#### Document passage ####

Real happiness is possible only when you live in harmony with yourself and your environment, finding internal peace. To do this, you need to believe in a value system that will help you discern the difference between good and bad, right and wrong.
There are two interesting books that explain these principles, which are in agreement with the moral culture promoted by TKD., They are accessible to everyone. These are:
- Ancient Wisdom, Modern World by 14th Dalai Lama. He wrote this book in 1999 as the proposal for the Code of Ethics for the new millennium;
- The Art of Happiness by 14th Dalai Lama and Howard Cutler.
Here are some key words to reflect on in your search for happiness: truth, respect,humility, generosity, tolerance, harmony, balance, peace, justice, freedom, compassion.
How can we teach the “Do”?
We have the philosophy and the tools as developed by our Founder, General Choi Hong Hi. Now we have to adapt the tools to the age we live in.
The basic tenets of TKD – courtesy, integrity, self-control, perseverance and indomitable spirit – are the distillation of universal values. We need to teach them progressively, according to the student’s level and avoid narrow interpretations.
For example, “courtesy” can be defined as “refined politeness”. We can start by teaching our students to show mutual respect by learning how to bow and how to listen. We need to encourage our students to apply everything they learn in their everyday life. We can further explore the tenet of “courtesy” by teaching them about kindness and politeness, modesty, then gratitude and the importance of loyalty followed by helpfulness, generosity, and compassion.
Of course, it is essential that the teacher always set a good example. We cannot teach our students to “do as I say, not as I do”. By using examples and telling anecdotes to illustrate philosophical and moral concepts, we will help our students to understand better and to remember what we teach them.

#### Stored data ####

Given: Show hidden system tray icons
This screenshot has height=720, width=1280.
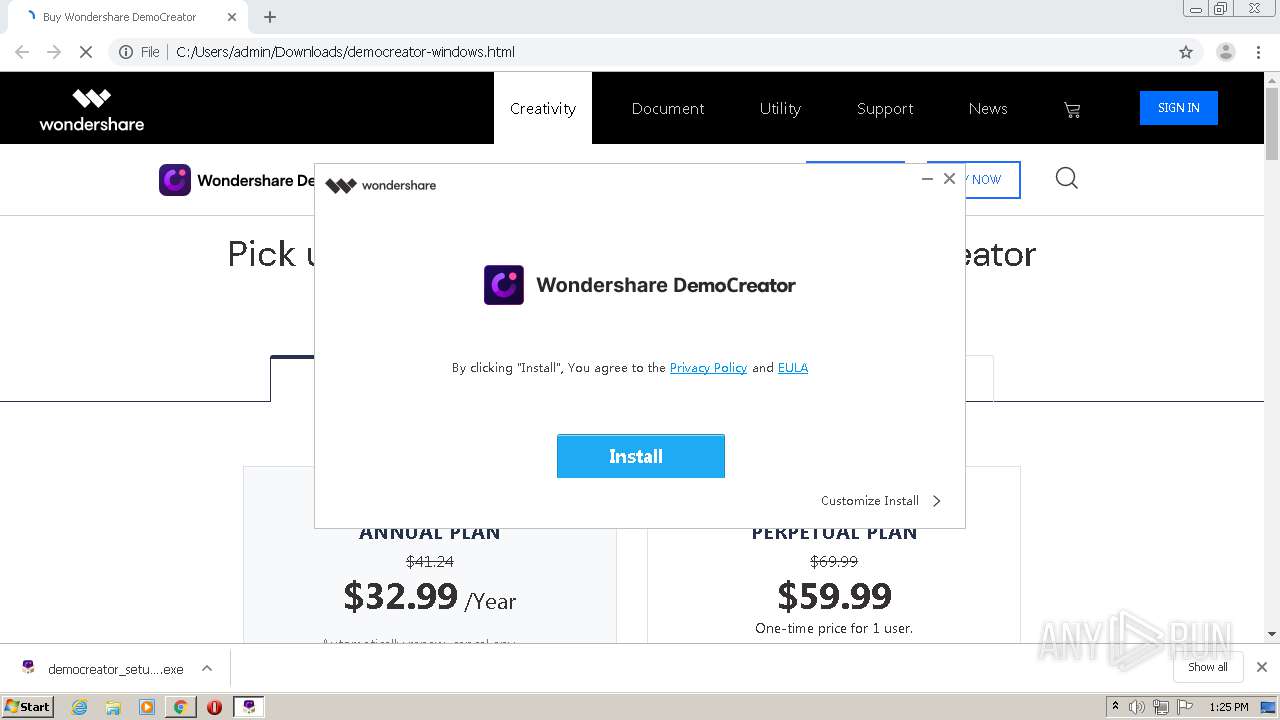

####

Set tasks:
[1] In the TKD ethics passage, what year was Ancient Wisdom, Modern World written?
[2] According to the TKD ethics passage, why should teachers use examples and anecdotes when teaching moral concepts?
[3] Resume the TKD ethics passage from the point where it stops.
Nothing in the listing is required here.

Exercise results:
[1] 1999.

[2] Examples and anecdotes illustrate philosophical and moral concepts. This helps students understand them better and remember what they are taught.

[3]
We should not forget to warn our students about the dangers of misinterpretation. For example, “loyalty”, defined as “gratitude to a person, organization, or cause”, is an important component of “courtesy”. However, “blind loyalty” can lead to unhappiness. Therefore, if we witness what seems to be an abuse of loyalty, we must rely on our value system to help us make the right decision about the proper attitude and actions to take. And, of course, we should always act respectfully.
Here are some key words and thoughts about the other basic tenets of Taekwon-Do:
- Be honest, be respectful of the truth and established rules, be sincere.
- Be calm, control your emotions.
Reflect on the consequences of your actions before acting.
Confucius suggests to turn your tongue seven times before speaking and not to do anything to another if you would not want someone to do it to you.
- Be constant in working towards goals in life.
Analyze failures and make adjustments in order to succeed.
Structure of Kups (grade colors) and Black Belt Degrees help to develop perseverance.
We build self-esteem by cumulating small successes, gaining strength and the ability to persevere.
- Indomptable spirit
- Stand up for the values and the causes you believe in.
Remember that justice requires courage in life.
Develop a good attitude when facing difficulties.
In order to ensure the integration of the above moral values of TKD, we need to evaluate ourselves periodically in terms of how we have complied with each tenet of TKD by going over what we have done during the last period. We need to analyze each situation and correct the wrong behaviour or attitude for the future. Good compliance with the tenets of TKD should to be brought to the attention of others as modelling of good behaviour can have positive influence on others. By using this method, we will become better citizen and we will contribute to building a better society where peace, justice and freedom will prevail.
What is in the future for ITF teachers?
The teaching of the “Do” is a priority objective for the ITF. Since last year, we have integrated the introduction to the teaching of the “Do” in the program of the ITF International Instructor Courses. A well-structured program with objectives for each level, powerful tools, and training for teachers (Grand Masters, Masters and Instructors) at all levels should be ready for early 2005.
Why the emphasis on the “Do” now?
- Our Founder designed our technical system so well that we only need to fine tune it. Therefore, we can devote more time and effort to put in place what is needed for an effective teaching of the “Do”.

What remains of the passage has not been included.